The International Monetary Fund (IMF) announced on Thursday that it would dispatch a staff mission to Pakistan on January 31 for discussions regarding the 9th quarterly review of a funding program that had been delayed for nearly four months due to Pakistan’s removal of the exchange rate cap, which caused the rupee to depreciate by over 9%.
According to Esther Perez Ruiz, the Fund’s resident representative in Islamabad, “At the request of the (Pakistani) authorities, an in-person Fund mission is scheduled to visit Islamabad from January 31 through February 9 to continue the discussions under the ninth Extended Fund Facility (EFF) review.
On January 19, Pakistan formally informed the IMF of its readiness to accept all four key conditions and asked for the mission to travel to Islamabad to finalize the long-awaited agreement on the revival of the final $3 billion portion of the program, which is necessary to prevent a sovereign default and restore normalcy to the markets.

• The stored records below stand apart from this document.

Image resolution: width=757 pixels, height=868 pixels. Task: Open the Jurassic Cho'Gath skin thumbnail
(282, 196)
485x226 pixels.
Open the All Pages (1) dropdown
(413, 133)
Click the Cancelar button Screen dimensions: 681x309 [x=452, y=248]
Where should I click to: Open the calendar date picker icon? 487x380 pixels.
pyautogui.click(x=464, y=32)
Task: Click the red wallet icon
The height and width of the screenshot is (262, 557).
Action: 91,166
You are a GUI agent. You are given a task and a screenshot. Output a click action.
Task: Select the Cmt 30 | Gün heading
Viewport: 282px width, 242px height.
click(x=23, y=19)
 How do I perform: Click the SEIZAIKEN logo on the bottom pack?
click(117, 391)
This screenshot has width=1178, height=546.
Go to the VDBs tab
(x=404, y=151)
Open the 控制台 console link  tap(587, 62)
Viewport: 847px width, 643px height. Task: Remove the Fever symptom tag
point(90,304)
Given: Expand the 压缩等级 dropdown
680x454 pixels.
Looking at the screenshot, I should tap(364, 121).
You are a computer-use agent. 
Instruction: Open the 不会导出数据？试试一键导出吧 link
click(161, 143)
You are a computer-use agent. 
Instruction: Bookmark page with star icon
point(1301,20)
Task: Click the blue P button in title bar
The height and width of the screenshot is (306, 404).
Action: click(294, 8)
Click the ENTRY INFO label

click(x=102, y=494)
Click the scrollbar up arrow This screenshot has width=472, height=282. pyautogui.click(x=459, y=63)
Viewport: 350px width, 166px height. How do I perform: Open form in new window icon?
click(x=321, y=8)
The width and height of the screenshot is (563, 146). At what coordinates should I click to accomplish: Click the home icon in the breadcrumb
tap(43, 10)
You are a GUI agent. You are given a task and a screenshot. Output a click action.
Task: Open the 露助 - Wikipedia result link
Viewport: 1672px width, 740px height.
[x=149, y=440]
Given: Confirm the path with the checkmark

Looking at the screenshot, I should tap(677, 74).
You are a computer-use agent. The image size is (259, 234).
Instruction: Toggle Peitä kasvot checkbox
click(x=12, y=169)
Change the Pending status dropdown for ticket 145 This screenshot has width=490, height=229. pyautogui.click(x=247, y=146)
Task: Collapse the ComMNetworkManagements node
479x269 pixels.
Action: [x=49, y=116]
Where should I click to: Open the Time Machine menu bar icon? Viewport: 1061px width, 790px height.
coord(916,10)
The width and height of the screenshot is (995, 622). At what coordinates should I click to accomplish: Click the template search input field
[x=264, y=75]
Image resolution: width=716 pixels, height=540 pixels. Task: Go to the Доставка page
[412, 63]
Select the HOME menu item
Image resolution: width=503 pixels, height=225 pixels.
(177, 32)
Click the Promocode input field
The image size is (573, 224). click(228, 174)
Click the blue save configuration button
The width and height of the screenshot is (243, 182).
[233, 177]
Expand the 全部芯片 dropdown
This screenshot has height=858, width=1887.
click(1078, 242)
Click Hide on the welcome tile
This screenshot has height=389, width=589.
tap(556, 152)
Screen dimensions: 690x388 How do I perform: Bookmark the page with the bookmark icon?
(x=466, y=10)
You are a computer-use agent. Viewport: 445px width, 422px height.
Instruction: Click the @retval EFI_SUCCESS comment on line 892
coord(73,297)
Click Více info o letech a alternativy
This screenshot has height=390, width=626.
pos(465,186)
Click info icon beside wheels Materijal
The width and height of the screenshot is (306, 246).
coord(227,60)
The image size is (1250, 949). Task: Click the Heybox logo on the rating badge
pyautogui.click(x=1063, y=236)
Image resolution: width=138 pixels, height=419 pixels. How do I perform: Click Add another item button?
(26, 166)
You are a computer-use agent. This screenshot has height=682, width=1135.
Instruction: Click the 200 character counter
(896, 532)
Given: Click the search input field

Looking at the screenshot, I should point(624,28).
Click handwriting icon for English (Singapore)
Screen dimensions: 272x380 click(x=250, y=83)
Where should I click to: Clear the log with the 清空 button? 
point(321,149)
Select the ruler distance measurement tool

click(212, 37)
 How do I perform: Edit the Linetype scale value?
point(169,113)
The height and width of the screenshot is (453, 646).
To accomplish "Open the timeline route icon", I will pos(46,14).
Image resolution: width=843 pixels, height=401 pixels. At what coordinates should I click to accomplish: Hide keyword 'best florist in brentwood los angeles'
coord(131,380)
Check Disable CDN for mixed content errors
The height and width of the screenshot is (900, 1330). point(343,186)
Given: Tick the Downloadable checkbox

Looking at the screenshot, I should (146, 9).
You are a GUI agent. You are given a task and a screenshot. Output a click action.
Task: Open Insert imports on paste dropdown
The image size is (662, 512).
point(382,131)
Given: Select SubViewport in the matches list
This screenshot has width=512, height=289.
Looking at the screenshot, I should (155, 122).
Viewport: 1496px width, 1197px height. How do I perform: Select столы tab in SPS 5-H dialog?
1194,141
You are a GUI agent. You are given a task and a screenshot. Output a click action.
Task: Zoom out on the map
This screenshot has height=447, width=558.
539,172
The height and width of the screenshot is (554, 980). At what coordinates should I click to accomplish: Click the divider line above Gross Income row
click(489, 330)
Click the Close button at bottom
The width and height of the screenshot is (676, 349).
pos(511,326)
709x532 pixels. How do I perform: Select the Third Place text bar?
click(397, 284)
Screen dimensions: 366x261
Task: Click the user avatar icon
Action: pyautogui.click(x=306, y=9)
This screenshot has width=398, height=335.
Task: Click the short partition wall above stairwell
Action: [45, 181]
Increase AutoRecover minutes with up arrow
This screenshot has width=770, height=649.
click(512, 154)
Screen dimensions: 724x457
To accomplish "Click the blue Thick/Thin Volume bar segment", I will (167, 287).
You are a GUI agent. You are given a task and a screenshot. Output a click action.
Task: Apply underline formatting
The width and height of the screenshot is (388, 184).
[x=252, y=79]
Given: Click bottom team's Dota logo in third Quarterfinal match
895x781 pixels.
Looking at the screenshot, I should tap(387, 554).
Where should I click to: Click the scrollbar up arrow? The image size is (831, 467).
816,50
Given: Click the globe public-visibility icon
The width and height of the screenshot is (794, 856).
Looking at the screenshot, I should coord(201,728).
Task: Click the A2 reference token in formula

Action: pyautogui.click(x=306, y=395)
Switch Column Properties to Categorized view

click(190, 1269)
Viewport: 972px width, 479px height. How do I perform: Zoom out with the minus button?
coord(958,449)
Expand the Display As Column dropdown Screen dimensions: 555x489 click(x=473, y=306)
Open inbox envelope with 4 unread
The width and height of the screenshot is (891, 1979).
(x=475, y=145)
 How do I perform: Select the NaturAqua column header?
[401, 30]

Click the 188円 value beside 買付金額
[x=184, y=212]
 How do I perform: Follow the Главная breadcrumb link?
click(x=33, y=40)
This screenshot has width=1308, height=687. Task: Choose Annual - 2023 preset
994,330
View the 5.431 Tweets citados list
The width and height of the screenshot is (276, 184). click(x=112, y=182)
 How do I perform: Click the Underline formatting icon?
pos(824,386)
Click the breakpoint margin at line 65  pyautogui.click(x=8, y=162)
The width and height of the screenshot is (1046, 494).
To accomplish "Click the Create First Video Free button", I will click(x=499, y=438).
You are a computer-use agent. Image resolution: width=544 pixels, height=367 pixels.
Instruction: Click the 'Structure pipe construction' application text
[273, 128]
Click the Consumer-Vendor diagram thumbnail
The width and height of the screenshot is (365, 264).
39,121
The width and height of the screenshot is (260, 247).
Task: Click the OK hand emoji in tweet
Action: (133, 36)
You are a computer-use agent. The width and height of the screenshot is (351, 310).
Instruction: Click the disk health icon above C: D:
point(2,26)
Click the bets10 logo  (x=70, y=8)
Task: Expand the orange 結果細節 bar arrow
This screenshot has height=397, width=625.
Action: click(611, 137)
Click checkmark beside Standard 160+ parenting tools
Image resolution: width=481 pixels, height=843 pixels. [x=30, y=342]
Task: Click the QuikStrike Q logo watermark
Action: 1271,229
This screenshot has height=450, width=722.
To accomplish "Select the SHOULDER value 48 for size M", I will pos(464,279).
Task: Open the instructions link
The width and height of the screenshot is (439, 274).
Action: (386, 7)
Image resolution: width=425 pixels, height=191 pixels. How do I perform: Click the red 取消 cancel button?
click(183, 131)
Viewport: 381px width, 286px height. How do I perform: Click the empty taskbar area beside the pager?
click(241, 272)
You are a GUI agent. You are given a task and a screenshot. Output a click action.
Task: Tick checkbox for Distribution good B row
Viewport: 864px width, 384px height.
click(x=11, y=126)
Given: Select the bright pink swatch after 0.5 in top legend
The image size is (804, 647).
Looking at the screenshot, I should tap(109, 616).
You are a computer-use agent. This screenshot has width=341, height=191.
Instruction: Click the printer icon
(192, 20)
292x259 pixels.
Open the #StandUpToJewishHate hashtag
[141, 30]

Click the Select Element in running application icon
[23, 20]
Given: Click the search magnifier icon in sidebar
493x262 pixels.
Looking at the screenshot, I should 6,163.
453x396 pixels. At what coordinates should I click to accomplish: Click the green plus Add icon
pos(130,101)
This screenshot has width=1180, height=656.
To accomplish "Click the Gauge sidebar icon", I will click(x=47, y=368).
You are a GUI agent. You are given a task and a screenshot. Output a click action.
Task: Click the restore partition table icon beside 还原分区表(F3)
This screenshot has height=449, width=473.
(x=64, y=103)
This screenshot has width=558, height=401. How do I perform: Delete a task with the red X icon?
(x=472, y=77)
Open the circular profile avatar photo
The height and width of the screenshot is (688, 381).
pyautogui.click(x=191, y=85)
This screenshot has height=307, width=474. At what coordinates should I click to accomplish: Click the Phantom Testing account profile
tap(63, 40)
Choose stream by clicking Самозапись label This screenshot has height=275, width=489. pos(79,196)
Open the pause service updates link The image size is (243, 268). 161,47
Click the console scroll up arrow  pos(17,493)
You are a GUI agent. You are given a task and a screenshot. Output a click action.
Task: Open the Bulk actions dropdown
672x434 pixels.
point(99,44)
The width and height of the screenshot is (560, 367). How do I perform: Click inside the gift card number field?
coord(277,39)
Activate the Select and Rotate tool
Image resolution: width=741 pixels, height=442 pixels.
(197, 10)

The Fund, however, held firm for over a week without allowing Pakistan to fully restore the market-based currency rate that had been arbitrarily set at about Rs225 per dollar.
In a single day, the inter-bank rate went beyond Rs255, and the open market rate towards Rs275. Through virtual contacts, the Fund had made it very clear while exchanging relevant data that it would consider a visit only after the administrative controls were lifted and interest rates enhanced.
The Fund made it very clear when it announced that it would be traveling to Islamabad the following week (Jan. 31) that its mission would be to “focus on policies to restore domestic and external sustainability, including to strengthen the fiscal position with durable and high-quality measures while supporting the vulnerable and those affected by the floods; restore the viability of the power sector and reverse the continued accumulation of circular debt; and reestablish the proper functioning of the government.”
With an average tariff increase of about Rs7.50 per unit, an increase in the petroleum levy on all petroleum products to Rs50 from the existing Rs35 on high-speed diesel and Rs6-9 on other smaller products like light diesel and kerosene, and new additional revenue measures in the range of Rs500-700bn through a mini-budget, the two sides would have to figure out a way to finance the over Rs803bn gap in the power sector.
The IMF’s earlier benchmarks did not include the increase in gas prices, but the sector’s over Rs. 1.6 trillion circular debt poses a risk to the gas businesses and would eventually add to the government’s already unmanageable budget deficit.
IMF’s statement that “stronger policy efforts and reforms are critical to reduce the current elevated uncertainty that weighs on the outlook, strengthen Pakistan’s resilience, and obtain financing support from official partners and the markets that are vital for Pakistan’s sustainable development” has served to underline this point.
With only $3.3 billion in official foreign exchange reserves, friendly nations had been delaying the delivery of additional assistance they had promised, including $2 billion from Saudi Arabia, $1 billion from the UAE, and $2 billion from China, on top of recent rollovers. This was primarily due to a stalemate between the Ministry of Finance and the IMF.
According to sources, the government has reneged on its August 2022 obligations, which called for increasing electricity revenues by 3 percentage points to 93 percentage points, lowering line losses by 1 percentage point, and withdrawing subsidies for the dominant industrial sector. Instead, sales decreased to 83 percent due to flooding and price increases before marginally increasing to roughly 87 percent.
Additionally, a hole of around Rs70 billion was created by the tariff cap, and a second hole of roughly Rs120 billion was created by the set export tariff that was announced the day Ishaq Dar took over as finance minister. This imbalance currently exceeds Rs 800 billion and calls for an average increase of around Rs 7.5 per unit.
The authorities have now conveyed to the Fund about introducing all measures to be agreed upon during the Jan 31 to Feb 9 talks through a mini-budget, tariff notifications, and independent adjustment of the exchange rate. The serious challenges, however, are still to come as more than 9000 import cargoes are held up at ports for want of foreign exchange, which if cleared could at once wipe out all the reserves in the system.